» TO DO
The records that follow are to be reproduced verbatim.

(PROVIDED RECORDS)

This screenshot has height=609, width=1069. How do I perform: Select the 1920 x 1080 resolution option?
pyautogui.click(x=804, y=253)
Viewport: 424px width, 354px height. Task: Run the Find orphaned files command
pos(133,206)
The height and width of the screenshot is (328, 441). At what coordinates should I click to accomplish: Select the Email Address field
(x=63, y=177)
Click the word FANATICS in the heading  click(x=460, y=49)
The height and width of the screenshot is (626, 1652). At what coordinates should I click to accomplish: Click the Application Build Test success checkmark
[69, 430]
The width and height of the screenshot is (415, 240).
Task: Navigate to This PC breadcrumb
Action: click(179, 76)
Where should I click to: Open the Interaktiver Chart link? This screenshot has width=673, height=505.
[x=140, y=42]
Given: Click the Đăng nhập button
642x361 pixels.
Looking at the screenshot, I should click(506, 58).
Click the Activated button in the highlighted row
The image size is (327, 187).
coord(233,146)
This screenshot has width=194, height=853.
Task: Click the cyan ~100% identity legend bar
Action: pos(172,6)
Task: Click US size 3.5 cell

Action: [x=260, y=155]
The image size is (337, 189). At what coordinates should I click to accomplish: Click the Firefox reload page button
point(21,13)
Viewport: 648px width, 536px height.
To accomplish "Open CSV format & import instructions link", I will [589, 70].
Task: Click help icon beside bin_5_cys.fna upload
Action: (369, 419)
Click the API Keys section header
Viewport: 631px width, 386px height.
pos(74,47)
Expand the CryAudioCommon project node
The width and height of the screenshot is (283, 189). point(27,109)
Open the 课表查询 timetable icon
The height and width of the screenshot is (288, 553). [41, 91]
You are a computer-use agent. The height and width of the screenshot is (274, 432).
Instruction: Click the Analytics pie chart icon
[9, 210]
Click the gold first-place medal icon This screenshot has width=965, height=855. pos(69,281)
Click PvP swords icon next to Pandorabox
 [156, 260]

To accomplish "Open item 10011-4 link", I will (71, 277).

(End PROVIDED RECORDS)

» YOUR RESPONSE
This screenshot has height=609, width=1069. How do I perform: Select the 1920 x 1080 resolution option?
pyautogui.click(x=804, y=253)
Viewport: 424px width, 354px height. Task: Run the Find orphaned files command
pos(133,206)
The height and width of the screenshot is (328, 441). At what coordinates should I click to accomplish: Select the Email Address field
(x=63, y=177)
Click the word FANATICS in the heading  click(x=460, y=49)
The height and width of the screenshot is (626, 1652). At what coordinates should I click to accomplish: Click the Application Build Test success checkmark
[69, 430]
The width and height of the screenshot is (415, 240).
Task: Navigate to This PC breadcrumb
Action: click(179, 76)
Where should I click to: Open the Interaktiver Chart link? This screenshot has width=673, height=505.
[x=140, y=42]
Given: Click the Đăng nhập button
642x361 pixels.
Looking at the screenshot, I should click(506, 58).
Click the Activated button in the highlighted row
The image size is (327, 187).
coord(233,146)
This screenshot has width=194, height=853.
Task: Click the cyan ~100% identity legend bar
Action: pos(172,6)
Task: Click US size 3.5 cell

Action: [x=260, y=155]
The image size is (337, 189). At what coordinates should I click to accomplish: Click the Firefox reload page button
point(21,13)
Viewport: 648px width, 536px height.
To accomplish "Open CSV format & import instructions link", I will [589, 70].
Task: Click help icon beside bin_5_cys.fna upload
Action: (369, 419)
Click the API Keys section header
Viewport: 631px width, 386px height.
pos(74,47)
Expand the CryAudioCommon project node
The width and height of the screenshot is (283, 189). point(27,109)
Open the 课表查询 timetable icon
The height and width of the screenshot is (288, 553). [41, 91]
You are a computer-use agent. The height and width of the screenshot is (274, 432).
Instruction: Click the Analytics pie chart icon
[9, 210]
Click the gold first-place medal icon This screenshot has width=965, height=855. pos(69,281)
Click PvP swords icon next to Pandorabox
 [156, 260]

To accomplish "Open item 10011-4 link", I will (71, 277).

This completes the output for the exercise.